Given my job as a full-time university professor, finding time to write fiction can be challenging (to say the least). As the summer moves along and the new semester rapidly approaches, my work hours become longer and longer. Of late, I have spent several days working until after midnight. Each year at about this time, I begin to feel overwhelmed.
What has helped me keep going this summer as I work on Book 2 is the positive feedback I have received both from local people and from folks I have never met. One of the people who really cheered me up in the last few weeks was Claudia from the Nanaimo Woodgrove Chapters. Here she is pictured with The Alchemists’ Council and the “local author” stickers she happily placed on the books.

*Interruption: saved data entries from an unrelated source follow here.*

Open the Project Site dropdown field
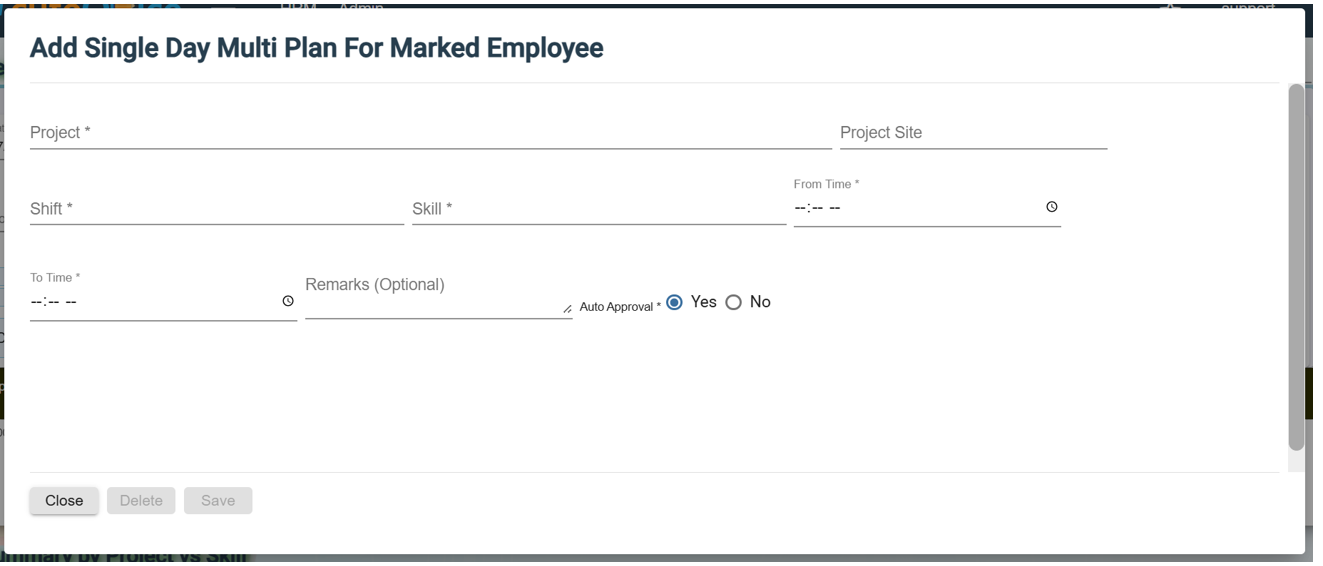 pos(973,134)
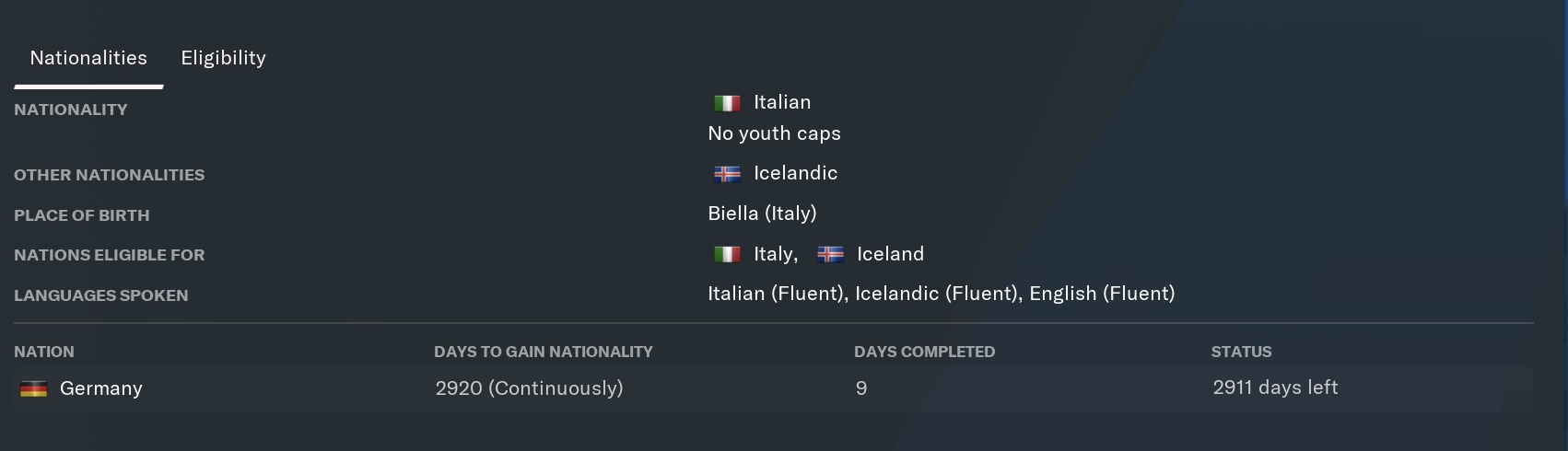This screenshot has height=451, width=1568.
Task: Click the Italy flag in Nations Eligible For
Action: [x=727, y=254]
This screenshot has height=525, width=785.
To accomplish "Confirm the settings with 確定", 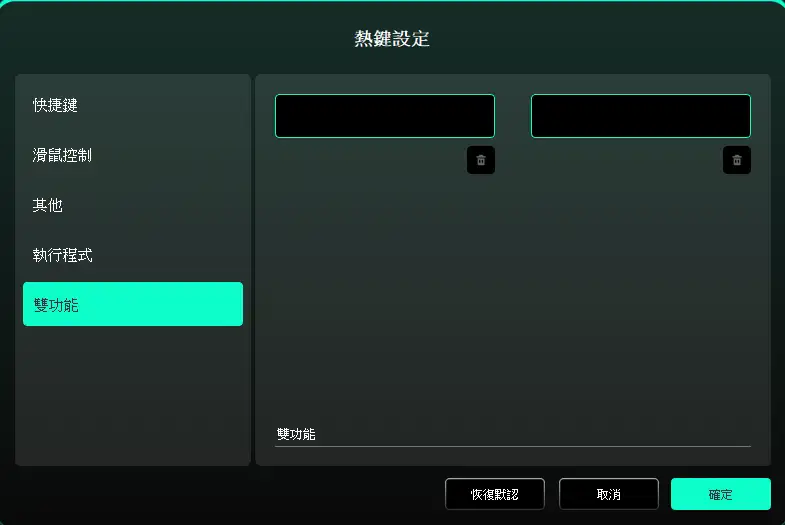I will point(720,494).
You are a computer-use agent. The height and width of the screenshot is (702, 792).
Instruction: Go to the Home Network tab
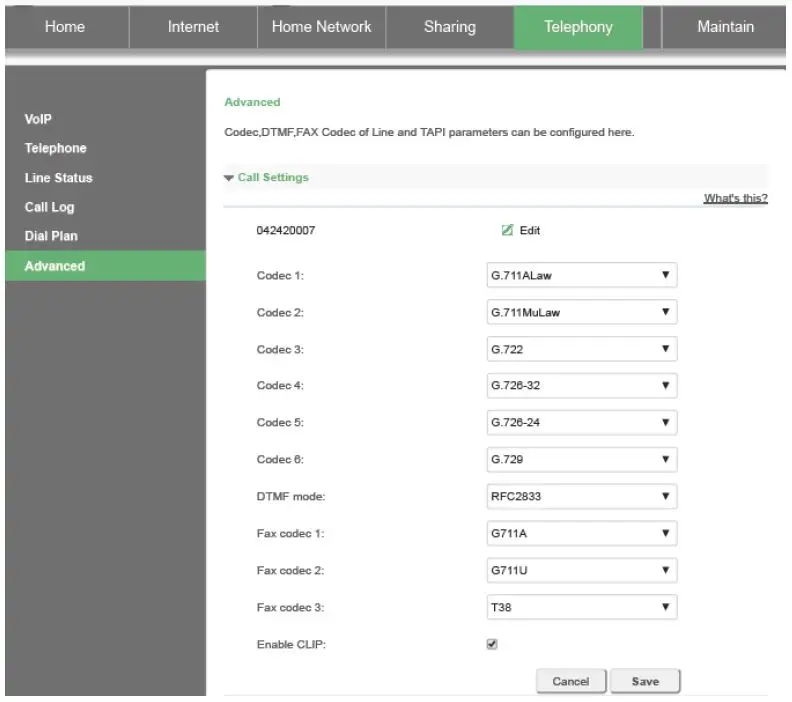pos(321,27)
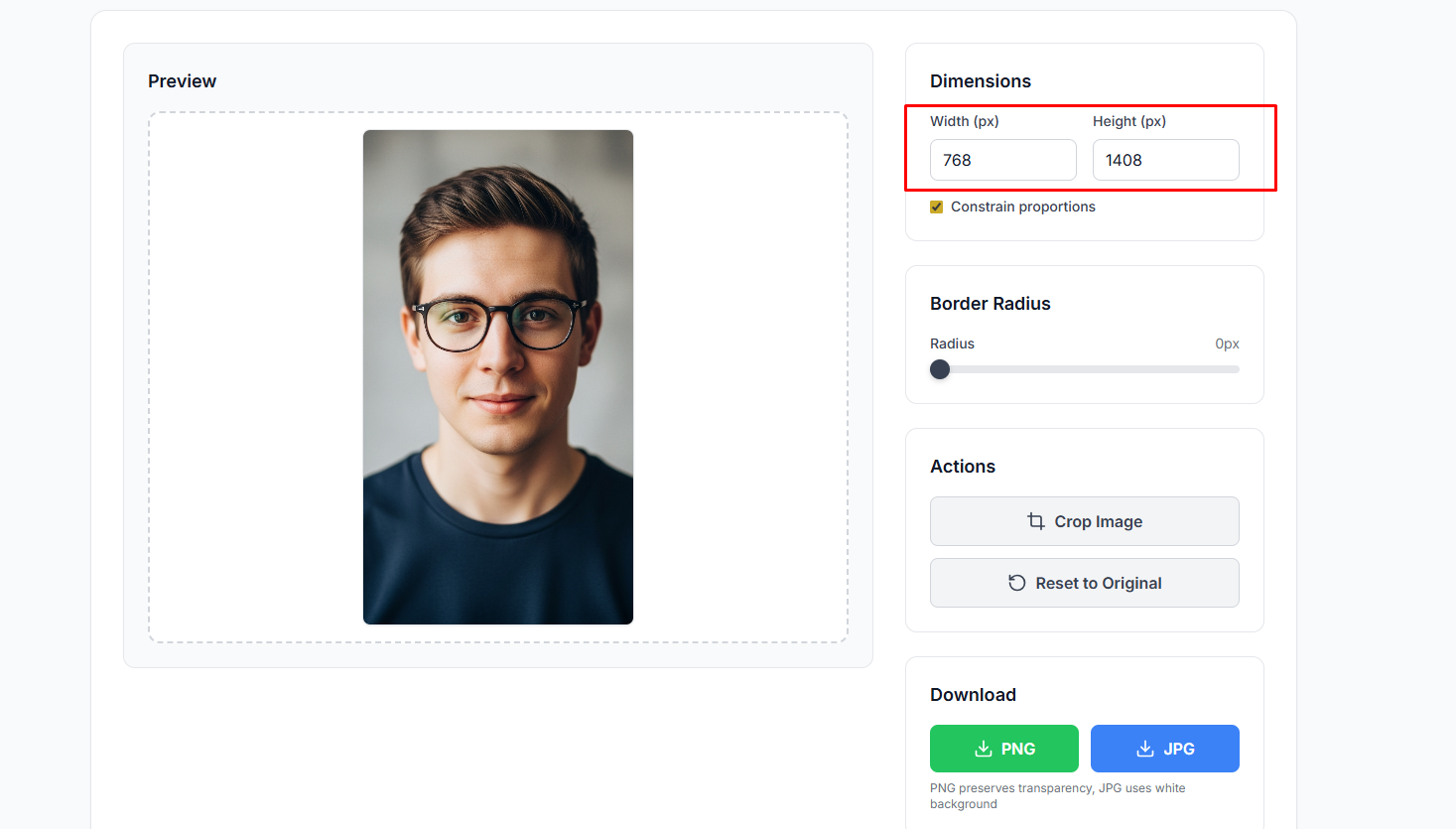This screenshot has width=1456, height=829.
Task: Uncheck the Constrain proportions checkbox
Action: coord(936,207)
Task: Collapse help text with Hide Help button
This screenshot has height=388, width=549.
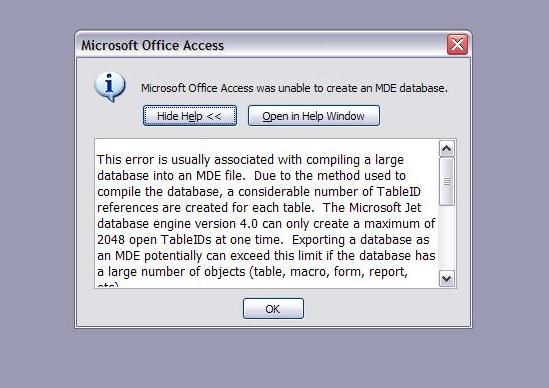Action: tap(190, 116)
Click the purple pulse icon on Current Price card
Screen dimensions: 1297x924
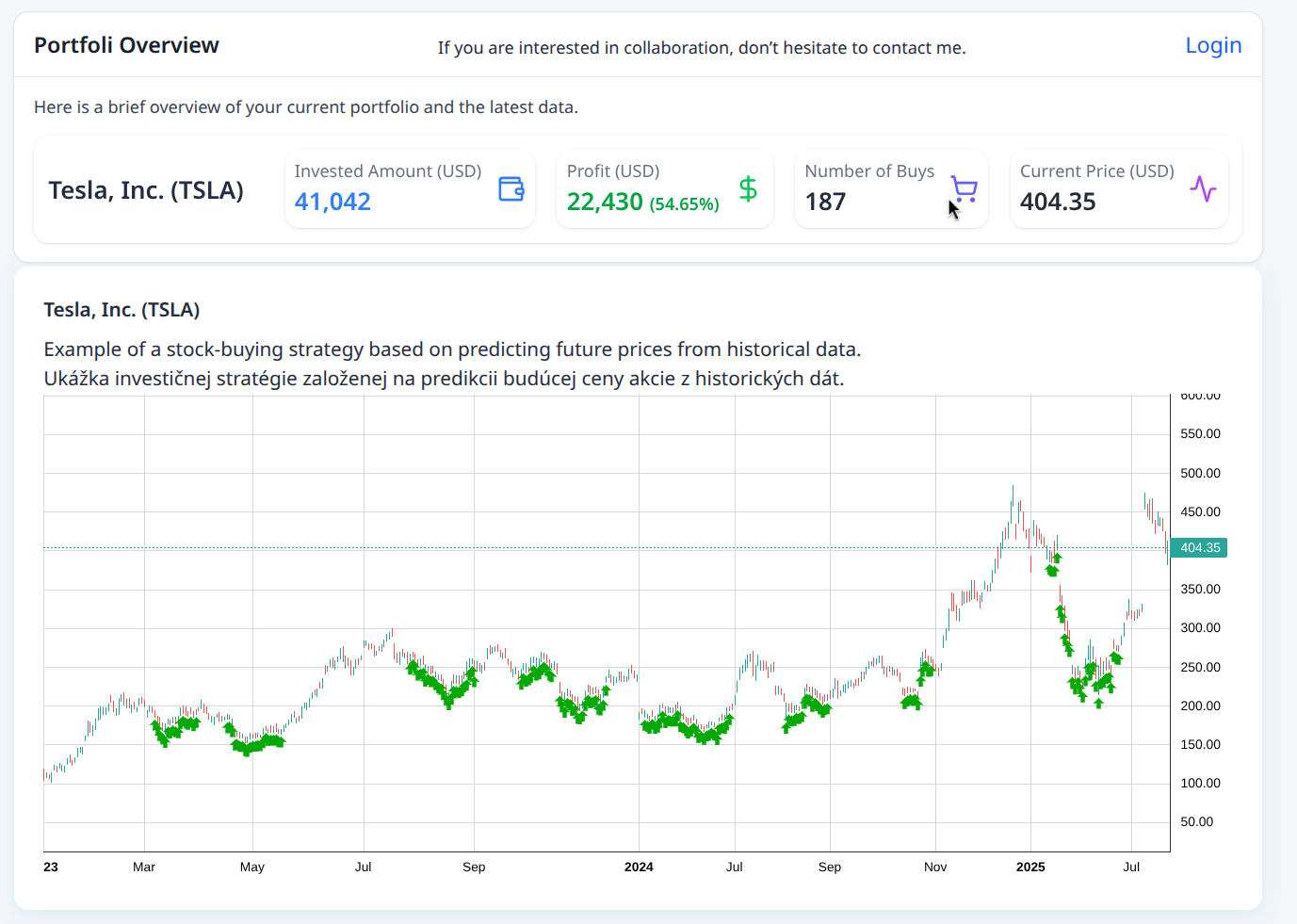pyautogui.click(x=1204, y=188)
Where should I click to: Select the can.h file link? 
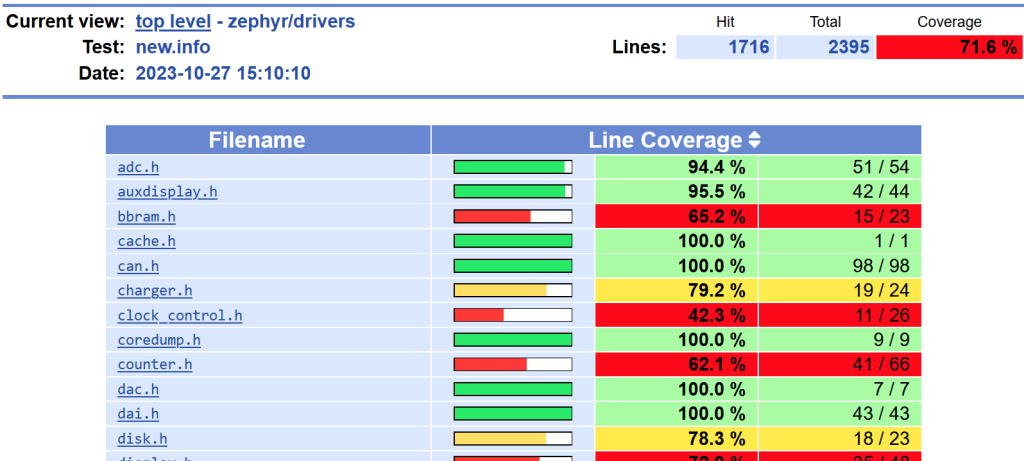[138, 266]
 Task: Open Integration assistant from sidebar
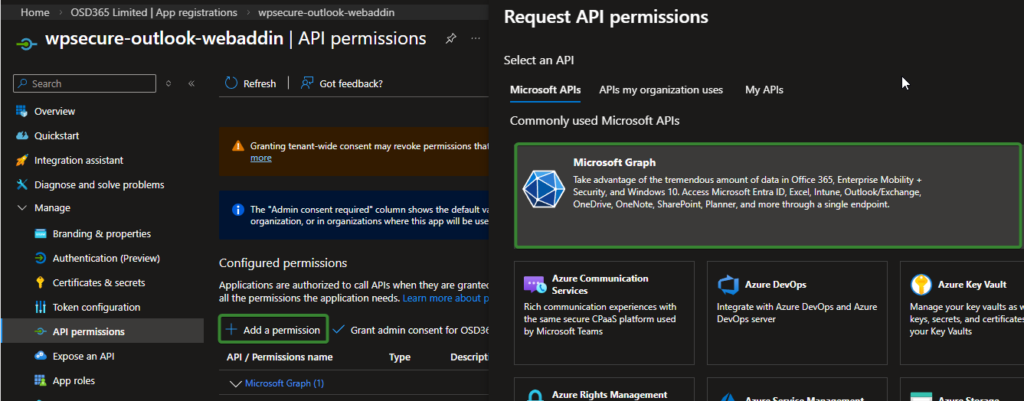78,160
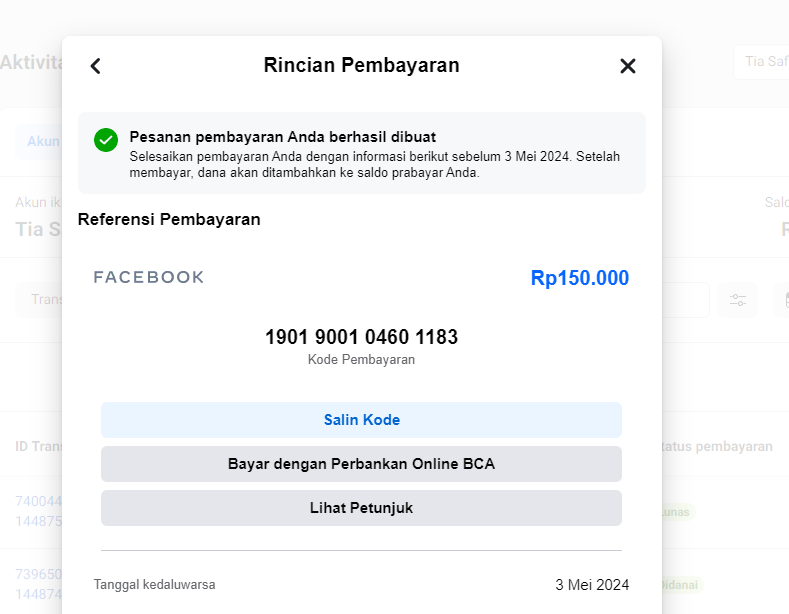
Task: Click the FACEBOOK logo text
Action: (x=149, y=277)
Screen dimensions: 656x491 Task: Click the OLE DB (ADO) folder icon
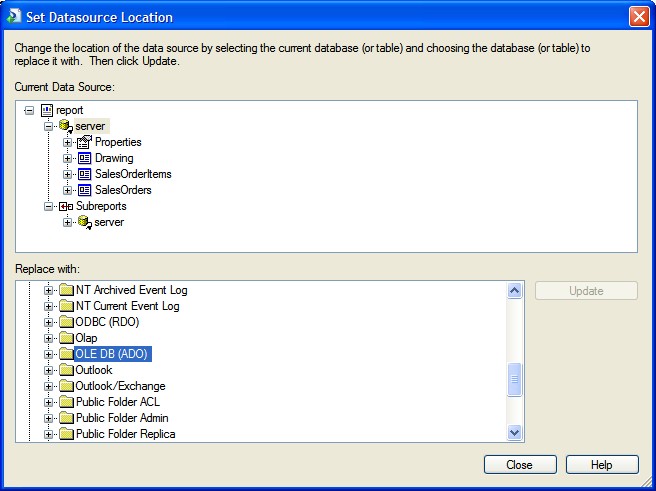66,354
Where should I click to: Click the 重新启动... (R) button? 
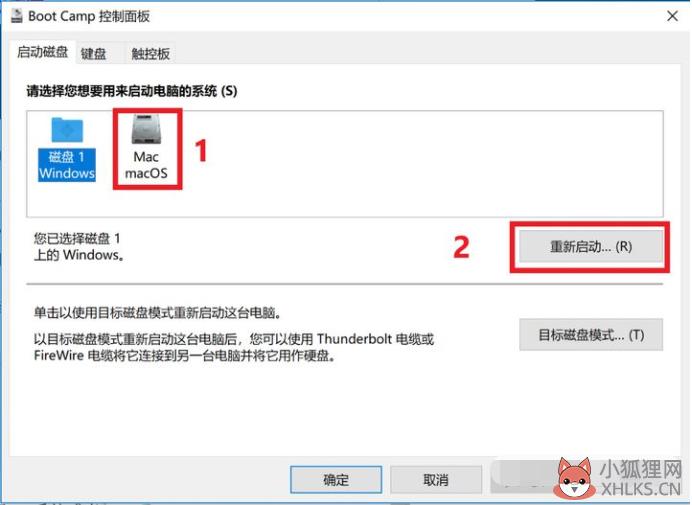pos(590,246)

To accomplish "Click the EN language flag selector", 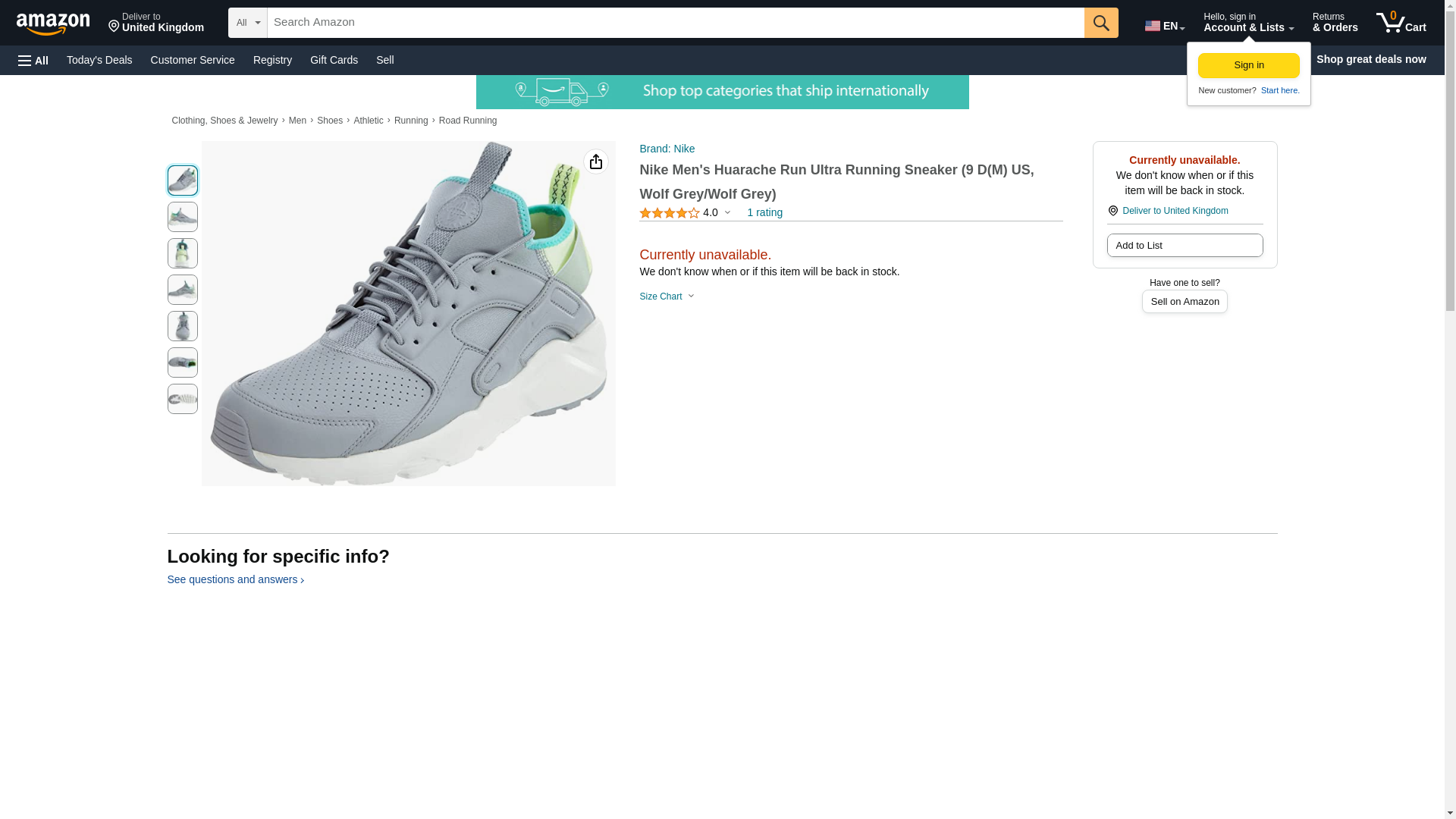I will click(x=1163, y=25).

I was pleased to see the number of copies available–the store had ten that day. However, according to the Indigo app today, only four remain; so I would also like to thank whoever bought those six copies! I am proud to be a local author in Nanaimo, British Columbia, and I appreciate the way this community has been supporting me and the book so far.
Based on the collection in the photo below (sent to me by my friend Tami Joseph), The Alchemists’ Council may seem a bit eccentric as far as local books go. On the other hand, one can always find a means to connect the birds and the bees.
The other people I would like to thank today are two recent book reviewers: Jason and Rain.
First, Jason Henry posted his review on Goodreads. According to Mr. Henry, “she portrayed everything so convincingly that I was shocked not to find a Wikipedia page for Novillian Scribe or Azoth Magen.” That sentence made me laugh aloud (and hope that someone would create such entries someday!). The entire review can be read here.
Just published today, the second review can be read on the blog Lost in the Rain. I discovered it by signing into Twitter this afternoon where I found a notification regarding this tweet:
Of course, not all feedback has been good. Yesterday another two-star rating showed up on Goodreads. Certainly, I realize not everyone will like the book or my writing style. But when immersed in writing the second volume to a trilogy, I have to say feedback such as that from Jason and Rain is what keeps me going. I will be forever grateful to the thoughtful readers who have taken the time to articulate their enjoyment of Book 1. These are the folk for whom I will continue to work the long hours to meet the deadlines for Book 2!
For Jason, Rain, and all the others who enjoyed Book 1, here is a small snippet of the current draft of the next book. As you may realize reading this excerpt, Book 2 is the prequel to Book 1. Among other stories, it explores what happened during the Third Rebellion.
If he said another word, Kalina did not hear it beneath the thundering crack that suddenly resounded through Flaw dimension. Indeed, she could hear nothing at all in the immediate aftermath of the deafening intrusion. Neither could she see beyond the thick mists, now churning and billowing like dust clouds in a desert storm. She could barely breath. She fell to her knees winded, fearing for her life. And then, nothing: no sounds, no sights, no mists, no movement of air or dust. Even the wooden chimes were silenced. She shook her head to reorient herself. She rose to her feet and stared at Dracaen. He appeared stunned, unable to move.
“What happened?” she asked.
And then the shriek: Thuja, screaming in one, long continual note, a siren wailing through the Rebel Branch, a call to arms.
Dracaen came back to life, turned and moved swiftly toward Thuja’s cry. By the time he and Kalina reached the Dragonblood chamber, Thuja stood silent, alongside dozens of rebels who had already gathered. Kalina blinked several times, attempting to adjust for the discrepancy. Something was wrong, but she could not quite process the altered reality; her brain could not quite catch up to her eyesight.
And then: the shock. Beyond the gathered rebels, in front of Thuja, behind the wrought-iron barrier lay absolutely nothing. The Alchemists’ Council had finally succeeded. At last the Aralians had won the Crystalline Wars. They had removed the Flaw in the Stone.